BEBERAPA waktu lalu, ramai orang mengulas soal harga makanan. Yang membeli merasa tak sesuai, harga terlampau tinggi. Namun begitu ia posting di media sosial, sejagat ramai, mulailah ribut makanan.
Pro kontra mulai mengemuka, menjalar kemana-mana.
Ada yang berpendapat wajar, biasa. Tidak sedikit yang memandang salah kepada orang yang beli makanan, yang katanya tak tahu diri.
Tetapi terlepas dari hal itu, menarik ungkapan Buya Hamka dalam buku “Falsafah Hidup.”
Bahwa makan itu bukan untuk memuaskan nafsu belaka. Makan adalah untuk melengkapi hidup.
Kesadaran akan hal itu akan mendorong jiwa dan akal cakap mengontrol hawa nafsu, sehingga kita terampil menjaga langkah tetap dalam kebenaran, mengawasi dan menimbang, hingga tak kehilangan sisi kemanusiaan diri.
Karena memang manusia tidak hanya punya akal, tetapi juga Allah beri hawa nafsu.
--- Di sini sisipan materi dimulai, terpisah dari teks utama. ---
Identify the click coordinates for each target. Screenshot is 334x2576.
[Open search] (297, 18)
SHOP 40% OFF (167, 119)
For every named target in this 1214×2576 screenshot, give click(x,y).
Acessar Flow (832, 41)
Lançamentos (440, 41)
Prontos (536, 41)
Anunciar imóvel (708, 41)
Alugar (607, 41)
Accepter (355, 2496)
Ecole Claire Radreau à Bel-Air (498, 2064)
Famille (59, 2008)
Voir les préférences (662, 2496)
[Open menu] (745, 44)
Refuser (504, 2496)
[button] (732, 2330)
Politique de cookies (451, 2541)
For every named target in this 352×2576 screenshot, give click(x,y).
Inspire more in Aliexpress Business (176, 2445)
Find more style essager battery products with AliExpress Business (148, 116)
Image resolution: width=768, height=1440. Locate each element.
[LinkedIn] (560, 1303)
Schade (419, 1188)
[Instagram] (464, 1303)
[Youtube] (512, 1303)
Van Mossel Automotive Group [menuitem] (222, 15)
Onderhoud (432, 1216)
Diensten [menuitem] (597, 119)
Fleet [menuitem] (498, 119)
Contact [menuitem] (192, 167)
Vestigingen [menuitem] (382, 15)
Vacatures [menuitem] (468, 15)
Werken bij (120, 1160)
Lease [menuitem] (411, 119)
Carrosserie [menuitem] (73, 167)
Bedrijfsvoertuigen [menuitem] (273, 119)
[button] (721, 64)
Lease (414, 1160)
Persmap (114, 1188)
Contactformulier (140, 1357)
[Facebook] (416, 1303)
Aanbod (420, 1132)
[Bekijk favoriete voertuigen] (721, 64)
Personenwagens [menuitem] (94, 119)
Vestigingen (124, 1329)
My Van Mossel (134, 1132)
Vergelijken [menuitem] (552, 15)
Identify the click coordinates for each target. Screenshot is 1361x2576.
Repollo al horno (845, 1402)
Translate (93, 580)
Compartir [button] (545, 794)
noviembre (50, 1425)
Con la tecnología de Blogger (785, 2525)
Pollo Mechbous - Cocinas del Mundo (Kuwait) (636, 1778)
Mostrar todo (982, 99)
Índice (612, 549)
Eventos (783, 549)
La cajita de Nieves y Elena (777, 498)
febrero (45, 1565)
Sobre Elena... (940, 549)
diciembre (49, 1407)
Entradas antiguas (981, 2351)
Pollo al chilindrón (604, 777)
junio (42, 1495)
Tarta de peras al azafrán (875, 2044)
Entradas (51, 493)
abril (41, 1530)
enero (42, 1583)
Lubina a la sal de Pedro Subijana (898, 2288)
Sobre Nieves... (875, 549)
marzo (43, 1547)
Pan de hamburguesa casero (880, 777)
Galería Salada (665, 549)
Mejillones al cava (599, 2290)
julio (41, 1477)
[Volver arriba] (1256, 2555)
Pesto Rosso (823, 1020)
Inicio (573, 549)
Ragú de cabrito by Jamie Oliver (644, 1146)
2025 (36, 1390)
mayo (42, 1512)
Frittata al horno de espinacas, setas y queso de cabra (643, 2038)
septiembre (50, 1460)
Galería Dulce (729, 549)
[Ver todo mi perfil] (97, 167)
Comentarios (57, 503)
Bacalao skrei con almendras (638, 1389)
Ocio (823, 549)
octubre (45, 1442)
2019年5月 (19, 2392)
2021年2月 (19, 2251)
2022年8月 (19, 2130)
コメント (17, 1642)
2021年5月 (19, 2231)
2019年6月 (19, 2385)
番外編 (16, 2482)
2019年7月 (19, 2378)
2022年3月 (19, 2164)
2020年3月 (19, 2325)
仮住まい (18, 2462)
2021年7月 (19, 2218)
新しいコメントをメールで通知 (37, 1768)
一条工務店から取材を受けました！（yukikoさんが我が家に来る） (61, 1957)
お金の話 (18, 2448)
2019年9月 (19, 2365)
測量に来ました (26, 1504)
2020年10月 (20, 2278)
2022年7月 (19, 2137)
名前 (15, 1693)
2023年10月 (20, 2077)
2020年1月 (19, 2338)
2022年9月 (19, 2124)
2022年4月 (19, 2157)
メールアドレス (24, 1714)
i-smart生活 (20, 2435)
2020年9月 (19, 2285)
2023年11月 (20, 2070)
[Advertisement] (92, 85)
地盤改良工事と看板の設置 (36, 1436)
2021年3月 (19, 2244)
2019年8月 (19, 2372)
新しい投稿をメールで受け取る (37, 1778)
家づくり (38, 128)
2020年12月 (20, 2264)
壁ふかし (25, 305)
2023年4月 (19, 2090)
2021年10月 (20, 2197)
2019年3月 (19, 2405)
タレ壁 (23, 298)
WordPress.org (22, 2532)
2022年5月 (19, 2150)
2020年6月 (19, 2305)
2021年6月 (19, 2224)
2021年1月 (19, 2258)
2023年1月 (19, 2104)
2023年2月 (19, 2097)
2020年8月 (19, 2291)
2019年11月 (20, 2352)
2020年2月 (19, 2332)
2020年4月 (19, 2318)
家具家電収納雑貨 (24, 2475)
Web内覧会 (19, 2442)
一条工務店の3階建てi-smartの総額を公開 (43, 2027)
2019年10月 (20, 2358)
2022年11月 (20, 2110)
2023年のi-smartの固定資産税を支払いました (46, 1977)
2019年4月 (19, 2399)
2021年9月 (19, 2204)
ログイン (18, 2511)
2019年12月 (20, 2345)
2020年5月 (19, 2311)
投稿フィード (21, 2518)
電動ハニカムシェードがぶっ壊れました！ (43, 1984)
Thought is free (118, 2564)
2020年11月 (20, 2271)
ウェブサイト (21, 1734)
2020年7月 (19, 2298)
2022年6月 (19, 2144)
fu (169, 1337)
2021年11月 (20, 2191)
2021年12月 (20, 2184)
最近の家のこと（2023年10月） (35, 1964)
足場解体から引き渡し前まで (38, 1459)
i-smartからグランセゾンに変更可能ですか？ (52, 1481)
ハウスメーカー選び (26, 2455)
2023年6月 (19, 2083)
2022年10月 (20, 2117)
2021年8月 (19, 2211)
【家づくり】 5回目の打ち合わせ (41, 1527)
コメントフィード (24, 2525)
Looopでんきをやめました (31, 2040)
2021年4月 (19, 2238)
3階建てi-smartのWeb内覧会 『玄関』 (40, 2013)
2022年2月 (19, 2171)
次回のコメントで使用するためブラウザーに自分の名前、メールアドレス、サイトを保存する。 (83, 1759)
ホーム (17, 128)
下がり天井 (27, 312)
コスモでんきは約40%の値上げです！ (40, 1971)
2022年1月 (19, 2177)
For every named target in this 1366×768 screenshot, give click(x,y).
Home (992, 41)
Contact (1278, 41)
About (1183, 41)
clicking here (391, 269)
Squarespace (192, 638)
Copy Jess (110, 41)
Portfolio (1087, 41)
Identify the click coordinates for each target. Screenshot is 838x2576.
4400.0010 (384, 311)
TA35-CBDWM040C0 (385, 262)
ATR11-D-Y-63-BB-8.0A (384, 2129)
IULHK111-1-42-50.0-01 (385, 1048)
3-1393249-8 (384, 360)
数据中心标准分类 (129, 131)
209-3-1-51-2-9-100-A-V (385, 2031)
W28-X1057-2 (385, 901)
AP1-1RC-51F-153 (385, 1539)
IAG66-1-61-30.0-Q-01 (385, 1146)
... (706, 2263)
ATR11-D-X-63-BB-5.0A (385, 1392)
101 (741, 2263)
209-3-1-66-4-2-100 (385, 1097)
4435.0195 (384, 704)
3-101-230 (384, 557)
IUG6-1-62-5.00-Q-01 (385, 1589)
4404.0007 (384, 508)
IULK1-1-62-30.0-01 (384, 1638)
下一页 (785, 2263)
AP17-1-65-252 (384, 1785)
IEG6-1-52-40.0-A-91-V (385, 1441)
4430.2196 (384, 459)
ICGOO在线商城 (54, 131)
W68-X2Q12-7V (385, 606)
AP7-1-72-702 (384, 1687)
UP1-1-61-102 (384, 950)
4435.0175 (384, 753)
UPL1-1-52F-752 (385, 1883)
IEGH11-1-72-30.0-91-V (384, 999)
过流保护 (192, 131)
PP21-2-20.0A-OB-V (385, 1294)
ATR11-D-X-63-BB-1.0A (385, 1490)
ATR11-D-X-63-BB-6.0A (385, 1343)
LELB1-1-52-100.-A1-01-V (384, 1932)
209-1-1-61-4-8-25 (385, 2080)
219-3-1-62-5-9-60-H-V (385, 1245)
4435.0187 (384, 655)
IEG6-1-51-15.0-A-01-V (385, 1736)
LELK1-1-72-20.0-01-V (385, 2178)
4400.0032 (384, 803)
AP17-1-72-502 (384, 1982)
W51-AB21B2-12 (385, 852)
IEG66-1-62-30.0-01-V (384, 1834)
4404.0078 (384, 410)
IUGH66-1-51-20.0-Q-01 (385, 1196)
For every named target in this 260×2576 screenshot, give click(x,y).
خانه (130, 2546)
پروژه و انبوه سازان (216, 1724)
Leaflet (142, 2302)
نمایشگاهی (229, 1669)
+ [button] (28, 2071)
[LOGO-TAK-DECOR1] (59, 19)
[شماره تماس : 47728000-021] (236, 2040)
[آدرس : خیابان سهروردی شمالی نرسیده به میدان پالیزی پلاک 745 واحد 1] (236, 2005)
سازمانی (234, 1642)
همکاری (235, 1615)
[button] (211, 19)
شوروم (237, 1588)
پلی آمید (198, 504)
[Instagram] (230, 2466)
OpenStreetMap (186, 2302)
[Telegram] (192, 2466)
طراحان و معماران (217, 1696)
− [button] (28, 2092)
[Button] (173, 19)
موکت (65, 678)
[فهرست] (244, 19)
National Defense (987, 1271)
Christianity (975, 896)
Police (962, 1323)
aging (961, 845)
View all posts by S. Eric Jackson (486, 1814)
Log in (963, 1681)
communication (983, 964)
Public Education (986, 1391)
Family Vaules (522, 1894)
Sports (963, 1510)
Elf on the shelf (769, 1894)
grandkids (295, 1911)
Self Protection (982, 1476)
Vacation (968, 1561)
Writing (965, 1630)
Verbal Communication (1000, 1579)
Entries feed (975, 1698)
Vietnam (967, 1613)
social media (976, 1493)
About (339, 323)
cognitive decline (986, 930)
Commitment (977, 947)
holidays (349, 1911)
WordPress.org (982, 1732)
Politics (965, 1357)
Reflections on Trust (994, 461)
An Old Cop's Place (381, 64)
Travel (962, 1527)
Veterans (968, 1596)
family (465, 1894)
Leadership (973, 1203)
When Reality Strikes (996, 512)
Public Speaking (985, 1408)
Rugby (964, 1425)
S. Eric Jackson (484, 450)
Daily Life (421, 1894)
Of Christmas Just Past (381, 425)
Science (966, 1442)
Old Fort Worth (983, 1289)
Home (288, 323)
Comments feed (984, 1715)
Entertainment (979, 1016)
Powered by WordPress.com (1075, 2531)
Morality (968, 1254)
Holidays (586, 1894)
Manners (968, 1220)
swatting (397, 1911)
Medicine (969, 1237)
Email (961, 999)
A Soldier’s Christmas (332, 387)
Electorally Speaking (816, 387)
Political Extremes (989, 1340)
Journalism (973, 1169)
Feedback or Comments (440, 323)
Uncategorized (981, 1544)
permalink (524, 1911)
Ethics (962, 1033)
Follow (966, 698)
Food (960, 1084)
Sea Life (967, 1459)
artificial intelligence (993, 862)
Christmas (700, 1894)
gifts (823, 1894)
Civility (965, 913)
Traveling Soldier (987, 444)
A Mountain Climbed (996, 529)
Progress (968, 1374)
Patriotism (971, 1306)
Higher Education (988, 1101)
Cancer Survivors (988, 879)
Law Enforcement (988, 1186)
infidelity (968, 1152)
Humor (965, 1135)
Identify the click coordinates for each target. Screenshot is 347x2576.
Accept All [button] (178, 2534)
Jadi, kadangkala manusia lepas dari garis kemanusiaannya, terseret pada kesalahan, keteledoran, kesilapan dan kegagalan.
Kebermanfaatan
Dalam teori Maslow ketika orang telah terpenuhi kebutuhan dasarnya, makan, minum, tempat tinggal dan pakaian, maka ia butuh ruang teratas, yaitu aktualisasi.
Bagi Bertrand Russel itulah yang membuat manusia lebih buas dari ular.
Ular ketika makan binatang lain, perutnya kenyang, ia akan tidur. Tetapi manusia tidak.
Ketika makan sudah, rumah punya, maka ia akan semakin mengobarkan ambisi. Segala hal ia ingin miliki.
Perhatikanlah para koruptor, mereka bukan orang miskin. Mereka bahkan punya jabatan. Tapi itulah yang Bertrand Russel uraikan, manusia kadang bisa lebih buas dari ular.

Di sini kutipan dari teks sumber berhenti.